わたしを庇うように、ノアがすっと前に立つ。

「スカビオサ嬢、何のご用でしょうか」

警戒するようにノアの声は固い。

レイラ様はそれを気にした様子もなく、くすくすと軽やかな笑い声を漏らした。

「リガス殿下へのお手紙を持ってきたのでしょう。それをわたくしに渡してもらおうと思って」

「それは出来かねます。リガス様に直接お渡しするよう、依頼されているものなので」

「わたくしが、渡すように言っているの。聞き分けなさい」

「できません」

言い聞かせるように、レイラ様はゆっくりと言葉を紡ぐ。それでもノアは引く様子がない。

わたしは手紙を入れているバッグを、胸の前でぎゅっと抱いた。絶対に手放してはいけないと、そう思って。

「……アリシア。アンハイムで借りている一帯の場所は覚えているか」

「ええ、なんとなくだけど」

じりじりと兵士が距離を詰めてくる中で、わたしを振り返ったノアが囁いた。それに頷きながら、この城に初めて来た時の事を思い出す。

ヨハンさんが案内してくれた応接室。アンハイムで借りているというその場所には、アンハイムの兵士や文官が多かった。そこまで行けば、ヨハンさんに繋いでもらう事も出来るだろう。

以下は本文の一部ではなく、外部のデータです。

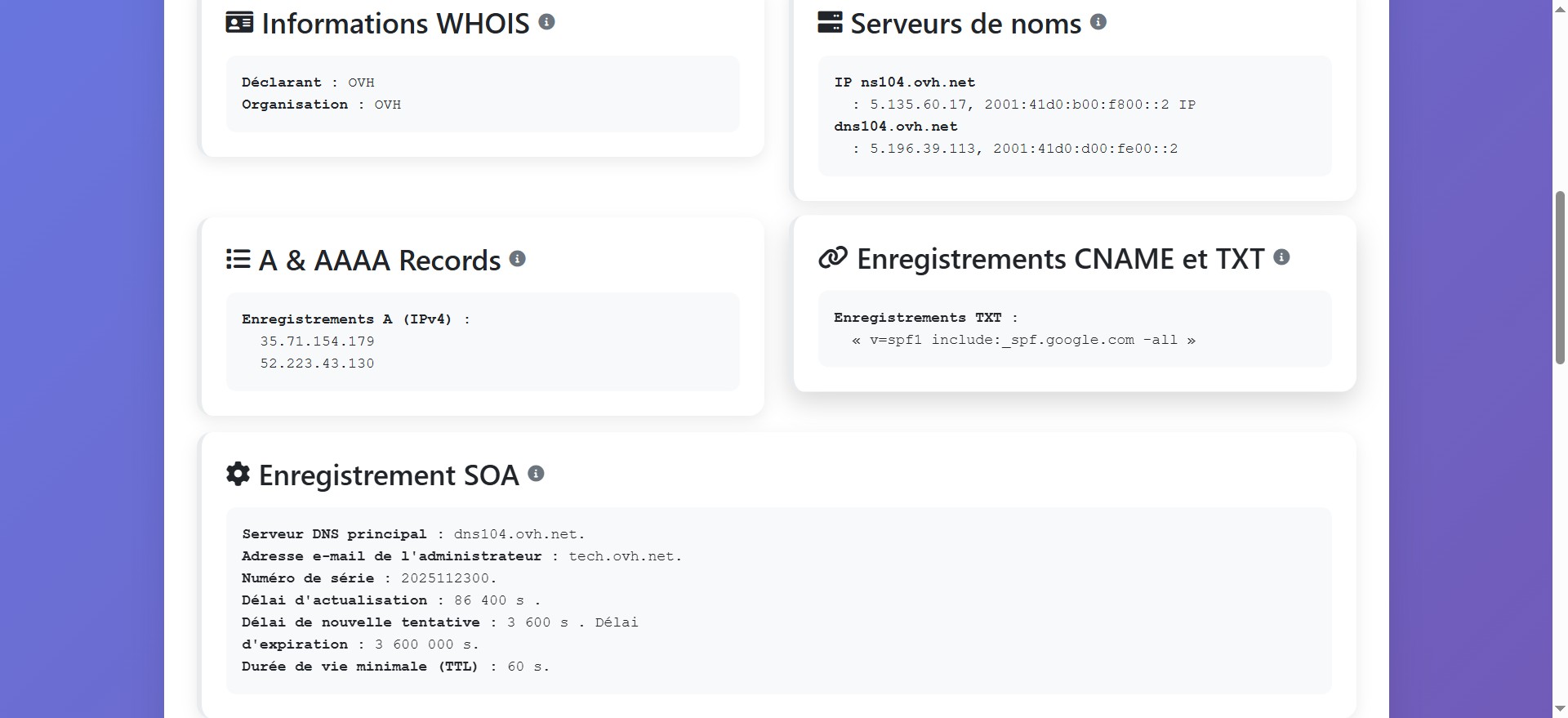Select the IPv4 address 35.71.154.179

はっきりとした位置は覚えていないけれど、大体の方向は分かる。そこに向かってアンハイムの誰かを見つければ辿り着くのは難しくないと思う。

「よし。ここは俺がなんとかする。お前はヨハンに会うんだ」

「でも、それじゃノアが……!」

「多少暴れたって、マスターがどうにかしてくれるだろ。それともお前は、俺が負けると思ってんのか?」

「それは思ってないけれど……」

「じゃあ問題ない」

ノアがやられてしまうとは思わないけれど、それでも無事でいる保証なんてない。

そんなわたしの心配を吹き飛ばすかのように、ノアが笑った。

「大丈夫。俺を信じろ」

そこまで言われて、動かないわけにもいかなかった。

ノアなら大丈夫。わたしがいまするべき事は、この手紙を守り抜かなければならないという事だ。

ノアはわたしを背に庇いながら、ゆっくりと壁の方へ移動する。

わたし達へと距離を詰める兵士達の向こうで、レイラ様は微笑を崩していなかった。

兵士達が手にしていた槍の先をわたし達に向けた。

その瞬間、地を蹴ったノアが一番近くの兵士の懐に飛び込んで、鳩尾に肘を入れた。鎧越しでもその衝撃は強く、前屈みになった兵士の顔にノアは拳を叩き込む。

その兵士の槍を奪ったノアが「行け!」と叫んだ。

全員の注意がノアに向けられた隙をついて、わたしは走り出した。

扉から廊下に飛び出したわたしに向かう怒号も、喧噪も、悲鳴のようなレイラ様の声も何もかも、どこか遠くに聞こえた。

心臓の音が耳の横で鳴っているような錯覚がする。

不安と心配に涙が溢れるけれど、足を止めるわけにいかない。

ヨハンさんに会わなくちゃ。

その一心で、わたしは走り続けた。